▸ WHAT THE EXERCISE ASKS:
Would you transcribe the records word for word, please?

▸ SOURCE DATA:
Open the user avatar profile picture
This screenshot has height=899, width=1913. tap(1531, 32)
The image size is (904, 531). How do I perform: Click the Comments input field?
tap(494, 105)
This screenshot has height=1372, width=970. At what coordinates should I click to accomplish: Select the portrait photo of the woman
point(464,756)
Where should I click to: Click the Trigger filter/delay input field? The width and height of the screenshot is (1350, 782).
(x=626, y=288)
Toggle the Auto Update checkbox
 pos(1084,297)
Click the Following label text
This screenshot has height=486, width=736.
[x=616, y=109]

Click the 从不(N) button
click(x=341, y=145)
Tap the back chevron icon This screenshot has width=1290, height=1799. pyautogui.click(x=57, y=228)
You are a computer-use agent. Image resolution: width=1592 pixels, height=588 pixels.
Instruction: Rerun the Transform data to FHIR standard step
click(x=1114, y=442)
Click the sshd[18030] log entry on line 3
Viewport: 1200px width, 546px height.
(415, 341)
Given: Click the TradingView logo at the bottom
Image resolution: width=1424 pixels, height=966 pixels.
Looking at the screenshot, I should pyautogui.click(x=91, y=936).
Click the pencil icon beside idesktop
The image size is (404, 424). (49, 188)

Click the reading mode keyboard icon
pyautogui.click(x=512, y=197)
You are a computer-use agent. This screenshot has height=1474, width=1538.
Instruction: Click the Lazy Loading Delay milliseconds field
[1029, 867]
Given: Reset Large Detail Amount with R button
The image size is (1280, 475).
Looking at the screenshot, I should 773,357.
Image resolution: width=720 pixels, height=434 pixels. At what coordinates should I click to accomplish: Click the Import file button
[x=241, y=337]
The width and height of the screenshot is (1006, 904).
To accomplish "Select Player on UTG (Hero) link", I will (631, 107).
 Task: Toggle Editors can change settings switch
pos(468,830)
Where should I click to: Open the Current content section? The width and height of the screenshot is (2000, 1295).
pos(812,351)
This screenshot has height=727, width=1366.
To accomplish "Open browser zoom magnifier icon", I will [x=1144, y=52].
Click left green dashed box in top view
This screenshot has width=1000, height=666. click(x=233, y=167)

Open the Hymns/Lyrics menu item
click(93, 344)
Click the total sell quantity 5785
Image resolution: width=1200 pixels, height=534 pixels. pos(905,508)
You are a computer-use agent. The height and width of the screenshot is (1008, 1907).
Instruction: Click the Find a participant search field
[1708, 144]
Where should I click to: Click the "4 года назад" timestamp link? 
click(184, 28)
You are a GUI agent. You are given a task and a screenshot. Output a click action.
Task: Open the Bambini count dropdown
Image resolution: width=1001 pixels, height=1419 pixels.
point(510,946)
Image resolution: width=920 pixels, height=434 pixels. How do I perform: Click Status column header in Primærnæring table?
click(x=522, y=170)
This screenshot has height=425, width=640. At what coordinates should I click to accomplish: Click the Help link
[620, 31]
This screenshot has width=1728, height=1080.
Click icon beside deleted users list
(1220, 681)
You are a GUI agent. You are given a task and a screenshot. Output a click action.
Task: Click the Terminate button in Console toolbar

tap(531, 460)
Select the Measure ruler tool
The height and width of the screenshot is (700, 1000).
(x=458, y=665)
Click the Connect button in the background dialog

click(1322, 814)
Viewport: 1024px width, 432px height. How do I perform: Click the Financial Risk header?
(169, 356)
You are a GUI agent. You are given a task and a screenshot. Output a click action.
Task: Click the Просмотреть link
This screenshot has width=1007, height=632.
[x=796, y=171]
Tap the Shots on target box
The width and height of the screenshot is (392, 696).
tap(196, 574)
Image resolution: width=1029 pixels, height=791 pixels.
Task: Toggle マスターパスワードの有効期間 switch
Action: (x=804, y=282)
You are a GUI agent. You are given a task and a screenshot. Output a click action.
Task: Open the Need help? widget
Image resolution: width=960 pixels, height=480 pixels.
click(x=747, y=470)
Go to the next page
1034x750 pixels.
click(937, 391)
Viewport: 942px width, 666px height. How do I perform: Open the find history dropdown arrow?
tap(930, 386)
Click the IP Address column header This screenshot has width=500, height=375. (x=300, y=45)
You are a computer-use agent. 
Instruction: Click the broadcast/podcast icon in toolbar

▸ EXPECTED ANSWER:
Open the user avatar profile picture
This screenshot has height=899, width=1913. tap(1531, 32)
The image size is (904, 531). How do I perform: Click the Comments input field?
tap(494, 105)
This screenshot has height=1372, width=970. At what coordinates should I click to accomplish: Select the portrait photo of the woman
point(464,756)
Where should I click to: Click the Trigger filter/delay input field? The width and height of the screenshot is (1350, 782).
(x=626, y=288)
Toggle the Auto Update checkbox
 pos(1084,297)
Click the Following label text
This screenshot has height=486, width=736.
[x=616, y=109]

Click the 从不(N) button
click(x=341, y=145)
Tap the back chevron icon This screenshot has width=1290, height=1799. pyautogui.click(x=57, y=228)
You are a computer-use agent. Image resolution: width=1592 pixels, height=588 pixels.
Instruction: Rerun the Transform data to FHIR standard step
click(x=1114, y=442)
Click the sshd[18030] log entry on line 3
Viewport: 1200px width, 546px height.
(415, 341)
Given: Click the TradingView logo at the bottom
Image resolution: width=1424 pixels, height=966 pixels.
Looking at the screenshot, I should pyautogui.click(x=91, y=936).
Click the pencil icon beside idesktop
The image size is (404, 424). (49, 188)

Click the reading mode keyboard icon
pyautogui.click(x=512, y=197)
You are a computer-use agent. This screenshot has height=1474, width=1538.
Instruction: Click the Lazy Loading Delay milliseconds field
[1029, 867]
Given: Reset Large Detail Amount with R button
The image size is (1280, 475).
Looking at the screenshot, I should 773,357.
Image resolution: width=720 pixels, height=434 pixels. At what coordinates should I click to accomplish: Click the Import file button
[x=241, y=337]
The width and height of the screenshot is (1006, 904).
To accomplish "Select Player on UTG (Hero) link", I will (631, 107).
 Task: Toggle Editors can change settings switch
pos(468,830)
Where should I click to: Open the Current content section? The width and height of the screenshot is (2000, 1295).
pos(812,351)
This screenshot has height=727, width=1366.
To accomplish "Open browser zoom magnifier icon", I will [x=1144, y=52].
Click left green dashed box in top view
This screenshot has width=1000, height=666. click(x=233, y=167)

Open the Hymns/Lyrics menu item
click(93, 344)
Click the total sell quantity 5785
Image resolution: width=1200 pixels, height=534 pixels. pos(905,508)
You are a computer-use agent. The height and width of the screenshot is (1008, 1907).
Instruction: Click the Find a participant search field
[1708, 144]
Where should I click to: Click the "4 года назад" timestamp link? 
click(184, 28)
You are a GUI agent. You are given a task and a screenshot. Output a click action.
Task: Open the Bambini count dropdown
Image resolution: width=1001 pixels, height=1419 pixels.
point(510,946)
Image resolution: width=920 pixels, height=434 pixels. How do I perform: Click Status column header in Primærnæring table?
click(x=522, y=170)
This screenshot has height=425, width=640. At what coordinates should I click to accomplish: Click the Help link
[620, 31]
This screenshot has width=1728, height=1080.
Click icon beside deleted users list
(1220, 681)
You are a GUI agent. You are given a task and a screenshot. Output a click action.
Task: Click the Terminate button in Console toolbar

tap(531, 460)
Select the Measure ruler tool
The height and width of the screenshot is (700, 1000).
(x=458, y=665)
Click the Connect button in the background dialog

click(1322, 814)
Viewport: 1024px width, 432px height. How do I perform: Click the Financial Risk header?
(169, 356)
You are a GUI agent. You are given a task and a screenshot. Output a click action.
Task: Click the Просмотреть link
This screenshot has width=1007, height=632.
[x=796, y=171]
Tap the Shots on target box
The width and height of the screenshot is (392, 696).
tap(196, 574)
Image resolution: width=1029 pixels, height=791 pixels.
Task: Toggle マスターパスワードの有効期間 switch
Action: (x=804, y=282)
You are a GUI agent. You are given a task and a screenshot. Output a click action.
Task: Open the Need help? widget
Image resolution: width=960 pixels, height=480 pixels.
click(x=747, y=470)
Go to the next page
1034x750 pixels.
click(937, 391)
Viewport: 942px width, 666px height. How do I perform: Open the find history dropdown arrow?
tap(930, 386)
Click the IP Address column header This screenshot has width=500, height=375. (x=300, y=45)
You are a computer-use agent. 
Instruction: Click the broadcast/podcast icon in toolbar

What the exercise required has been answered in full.